Extracted data:
-------------------------

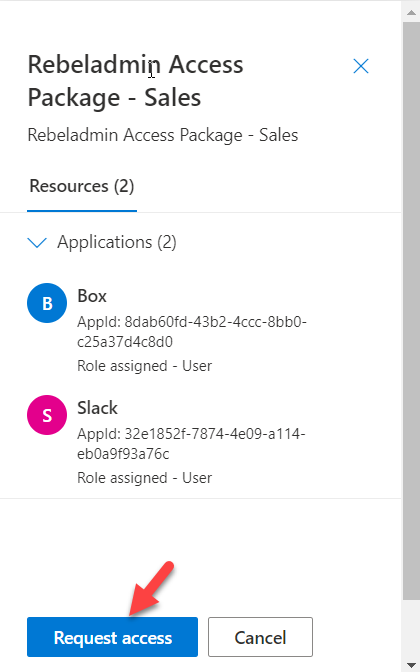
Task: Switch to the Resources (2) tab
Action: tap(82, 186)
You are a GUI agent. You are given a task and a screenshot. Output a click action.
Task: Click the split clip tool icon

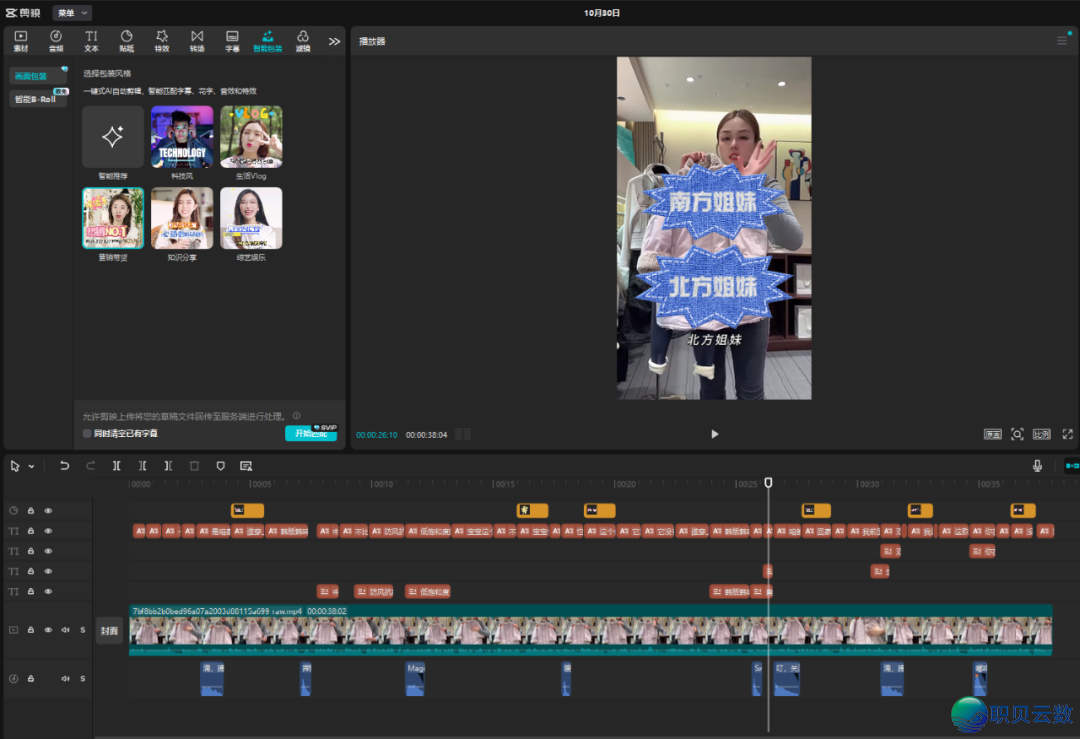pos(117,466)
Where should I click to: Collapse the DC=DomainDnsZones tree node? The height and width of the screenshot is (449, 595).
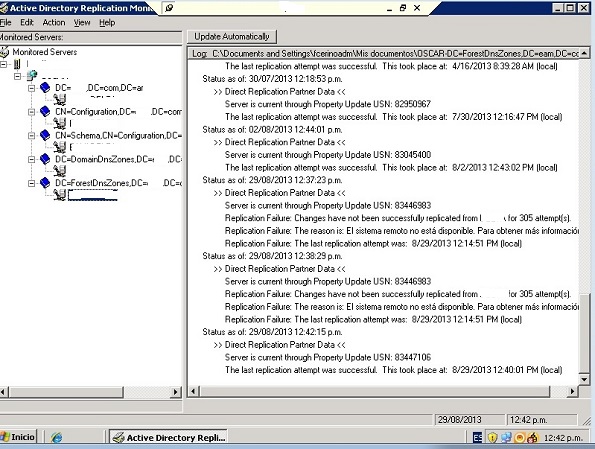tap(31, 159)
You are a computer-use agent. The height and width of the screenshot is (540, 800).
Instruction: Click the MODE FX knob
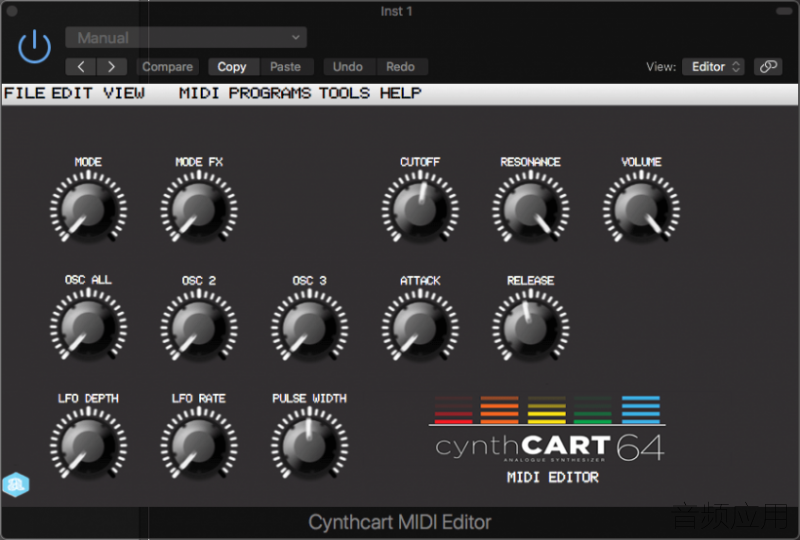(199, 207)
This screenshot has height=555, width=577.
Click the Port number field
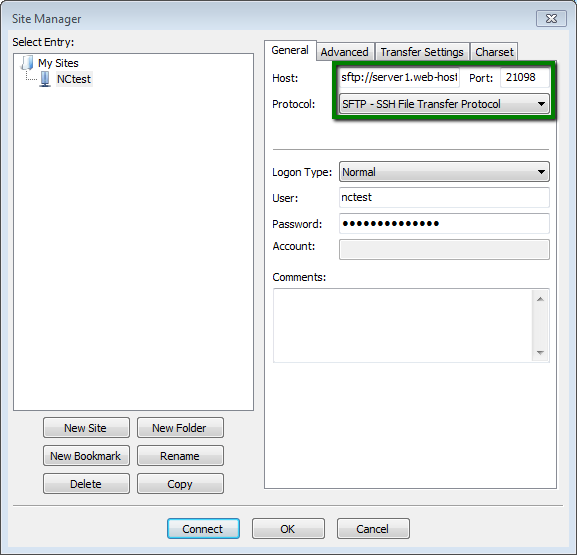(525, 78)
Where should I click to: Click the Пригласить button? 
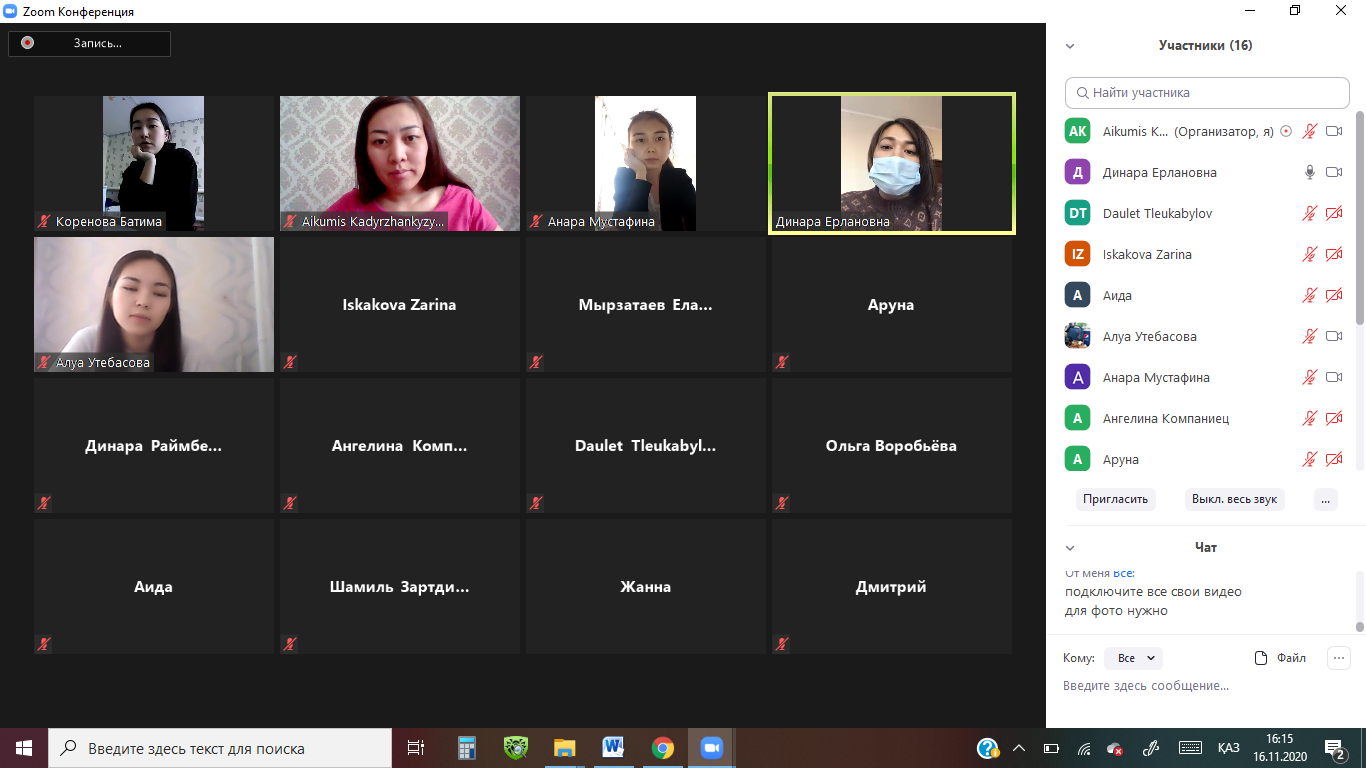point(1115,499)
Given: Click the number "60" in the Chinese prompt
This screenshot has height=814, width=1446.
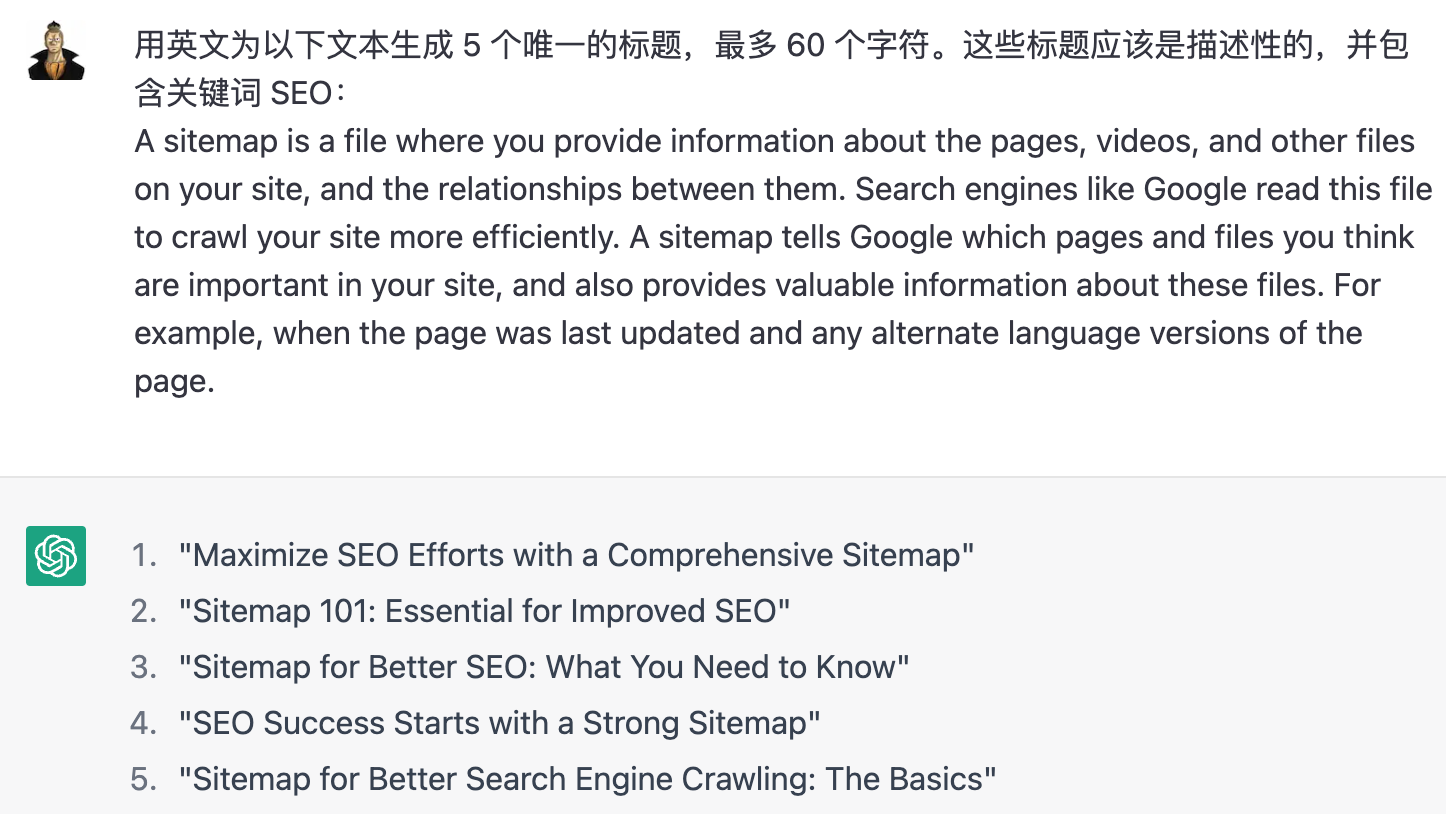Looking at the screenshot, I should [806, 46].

-------------------------

Task instructions: Please copy the lines exactly, beginning at the one containing "Where should I click to: Collapse" and ending at the last line of the records above, both included, with the pictures left out.

Answer space:
Where should I click to: Collapse the DC=DomainDnsZones tree node? The height and width of the screenshot is (449, 595).
tap(31, 159)
You are a computer-use agent. The height and width of the screenshot is (540, 800).
Instruction: Click the MODE FX knob
(199, 207)
This screenshot has height=555, width=577.
Click the Port number field
(525, 78)
Where should I click to: Click the Пригласить button? 
point(1115,499)
Given: Click the number "60" in the Chinese prompt
This screenshot has height=814, width=1446.
Looking at the screenshot, I should [806, 46].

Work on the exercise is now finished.